── Working data

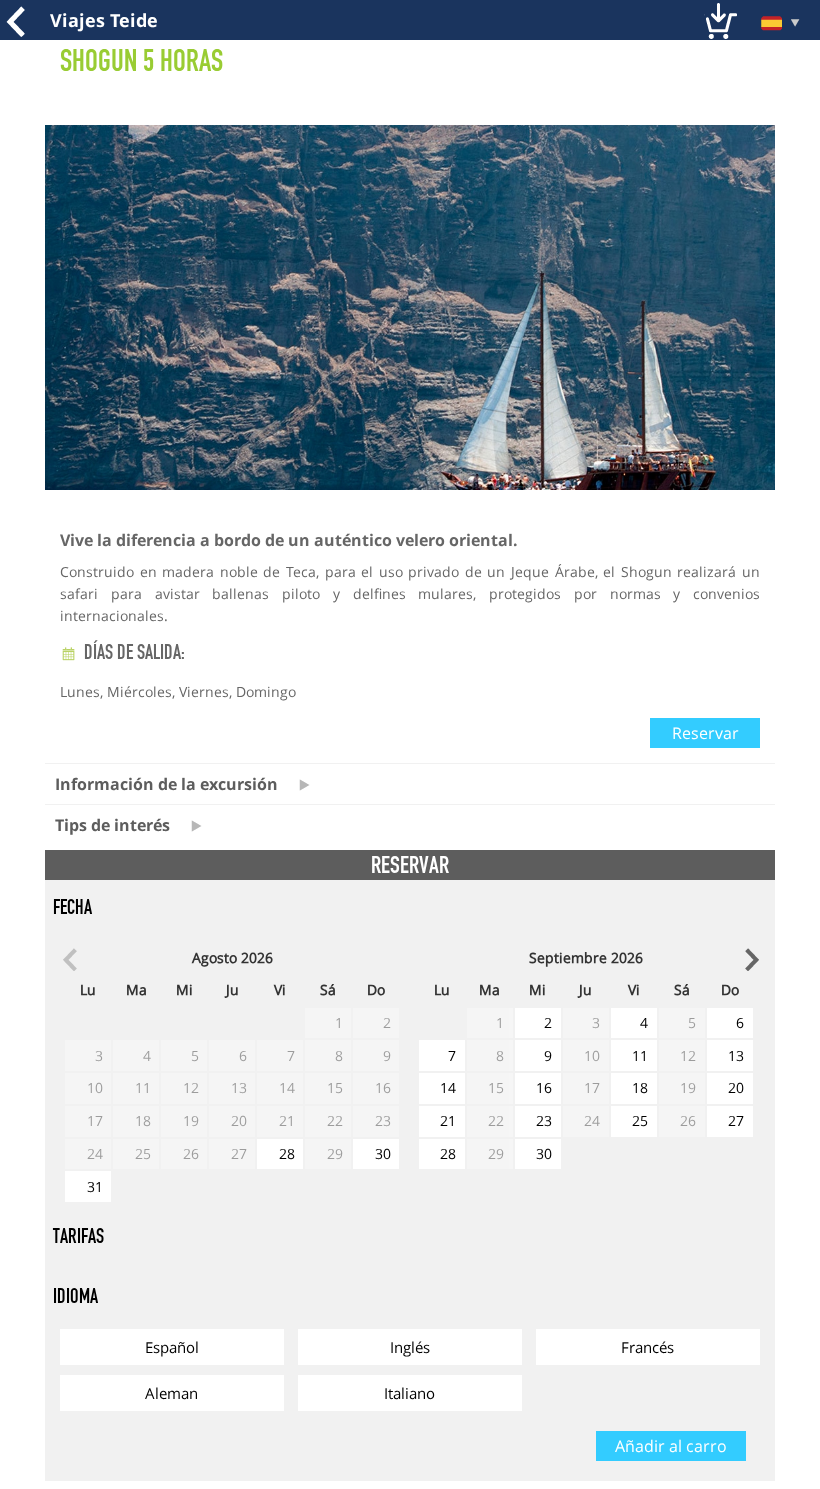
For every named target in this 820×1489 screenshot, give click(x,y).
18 (640, 1087)
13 (736, 1055)
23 (544, 1120)
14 (448, 1087)
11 (640, 1055)
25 (640, 1120)
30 (383, 1153)
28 (287, 1153)
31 (95, 1186)
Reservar (705, 733)
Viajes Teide (104, 20)
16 (544, 1087)
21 (448, 1120)
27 (736, 1120)
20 (736, 1087)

────

Leaving out any images, restate every record word for word.

For every named target in this 820×1489 screenshot, give click(x,y).
18 (640, 1087)
13 (736, 1055)
23 (544, 1120)
14 (448, 1087)
11 (640, 1055)
25 (640, 1120)
30 (383, 1153)
28 (287, 1153)
31 (95, 1186)
Reservar (705, 733)
Viajes Teide (104, 20)
16 (544, 1087)
21 (448, 1120)
27 (736, 1120)
20 (736, 1087)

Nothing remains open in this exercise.